Dr. Caroline Quach, chair of the Public Health Agency of Canada's National Advisory Committee on Immunization (NACI), wasn't available to answer questions this week about how the vaccine rollout is affecting people with disabilities.
But in an email to White Coat, Black Art she said that NACI is "going to release a new prioritization statement soon."
'Painful, frightening and infuriating'
Gabrielle Peters, a Vancouver writer who has a disabling autoimmune disorder and several comorbidities that heighten her risk for respiratory failure stemming from COVID-19, says the disability viewpoint is missing in the vaccine rollout, too.
"I think it's ableist," said Peters. "This is just particularly painful and frightening and infuriating."
Peters lives in a social housing complex where she says there's been no guidance on limiting the number of people who can be in the elevator together, or who can congregate in hallways.
Because the residents are mostly seniors and people with disabilities, "there's home-care workers going through the halls and from apartment to apartment."

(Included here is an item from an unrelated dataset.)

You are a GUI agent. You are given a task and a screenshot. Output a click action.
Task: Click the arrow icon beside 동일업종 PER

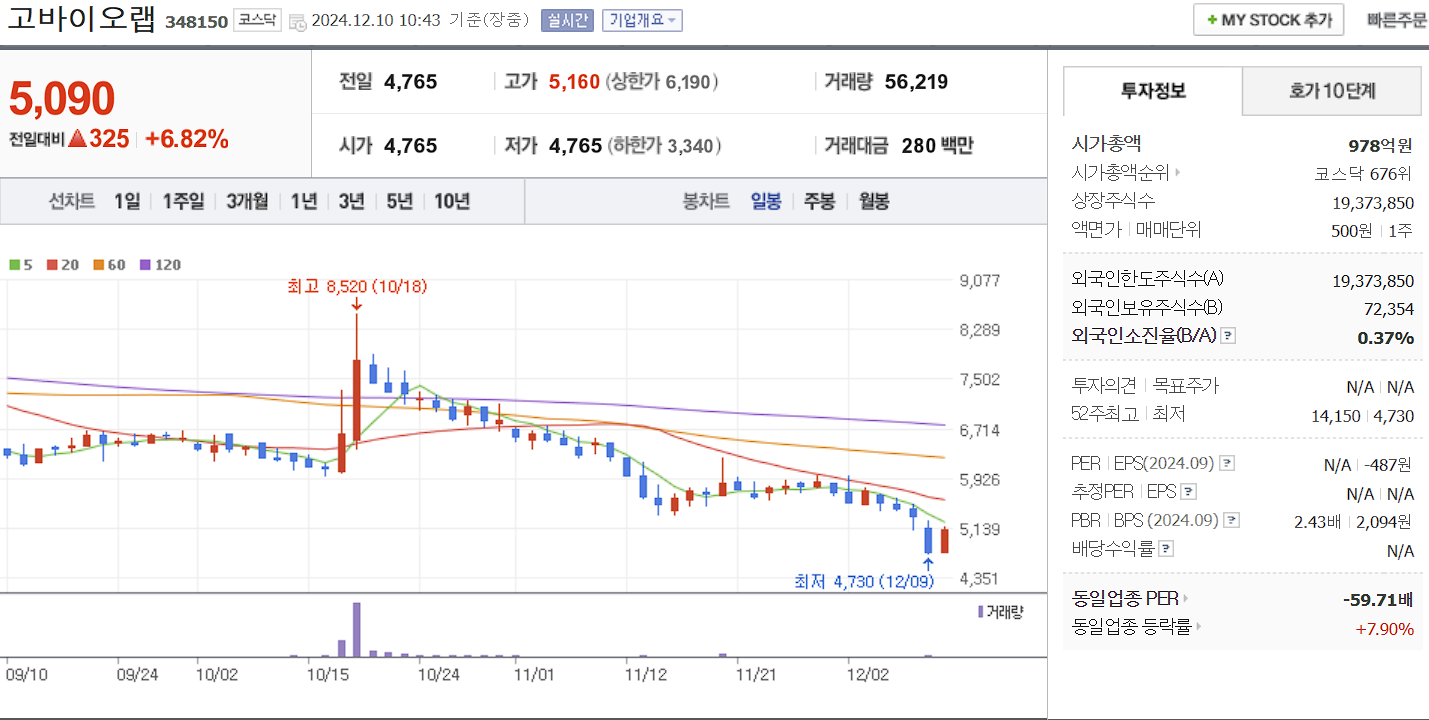[x=1184, y=598]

Peters, who uses a wheelchair and has been out of her apartment very few times in the past year, said she's had a health issue flare up recently that could become life-threatening if it isn't addressed. But she's putting off seeking medical attention because she's afraid of contracting COVID-19.
She says being vaccinated would resolve both her fear about seeking medical treatment and her anxiety around her crowded living conditions.
"It's just not good science. It's not good public policy and it seems to me that it's based on nothing other than that [leaders] don't want to do the work of figuring out how to do this equitably."